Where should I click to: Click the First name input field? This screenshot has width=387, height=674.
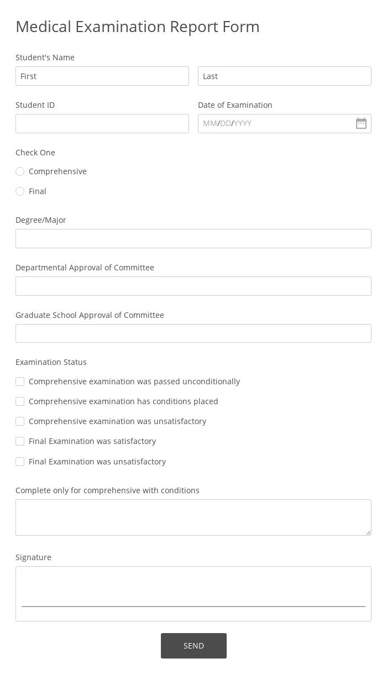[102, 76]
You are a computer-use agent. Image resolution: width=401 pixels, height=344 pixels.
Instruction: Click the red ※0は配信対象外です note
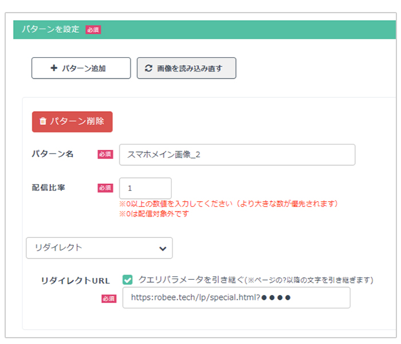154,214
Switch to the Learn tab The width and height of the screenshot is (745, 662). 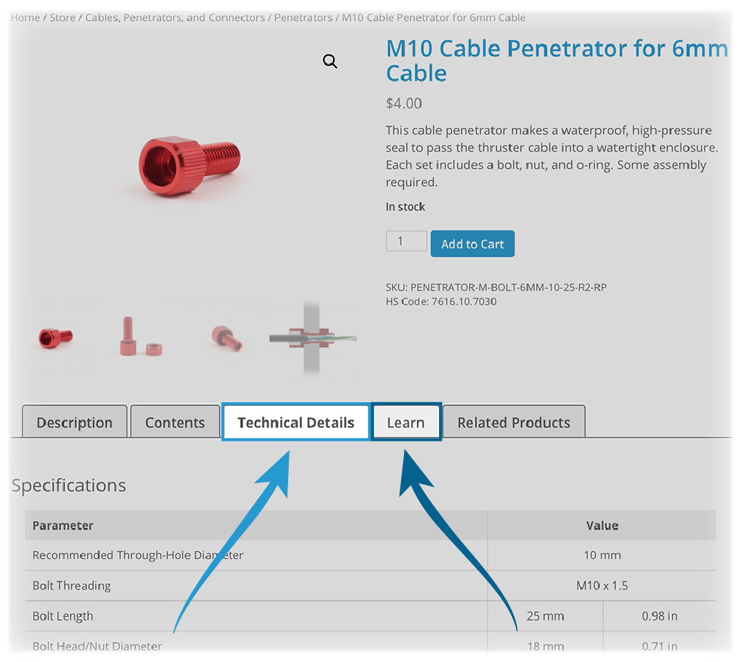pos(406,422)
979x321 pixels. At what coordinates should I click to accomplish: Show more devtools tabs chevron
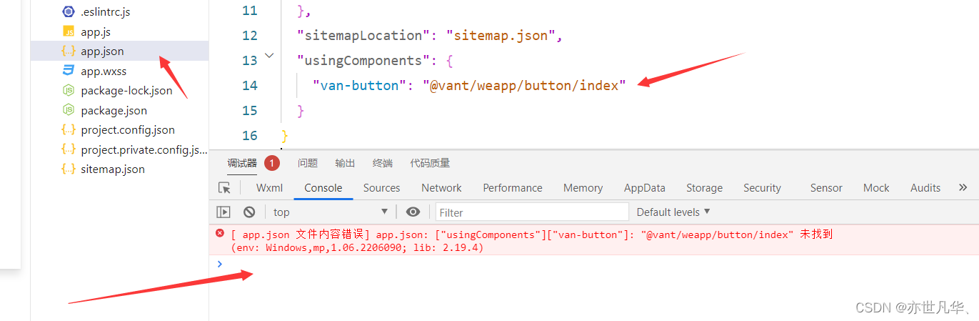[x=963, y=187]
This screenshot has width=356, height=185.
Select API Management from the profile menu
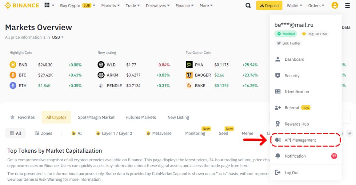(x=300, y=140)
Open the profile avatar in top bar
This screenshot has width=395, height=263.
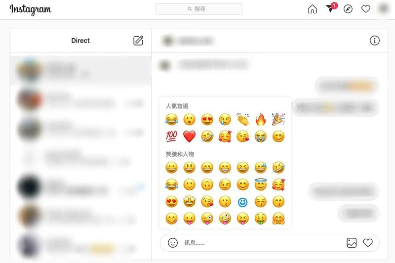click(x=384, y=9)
--
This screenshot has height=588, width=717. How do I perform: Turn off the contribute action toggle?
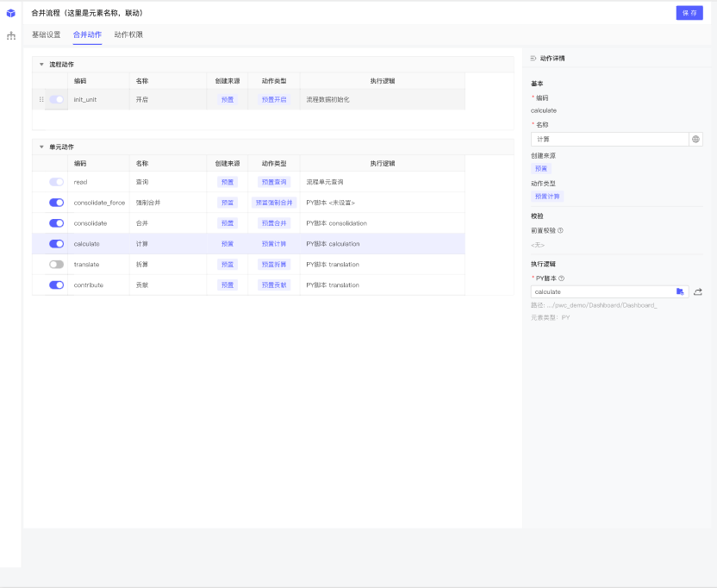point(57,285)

■ Problem description:
In the data above, find the line containing "979x321 pixels. At" and the line containing "Open the profile avatar in top bar". Copy exactly the stretch from the first through the second, both included, leaving out any picture.

■ Answer space:
979x321 pixels. At what coordinates should I click to accomplish: Show more devtools tabs chevron
[x=963, y=187]
This screenshot has width=356, height=185.
Select API Management from the profile menu
(x=300, y=140)
Open the profile avatar in top bar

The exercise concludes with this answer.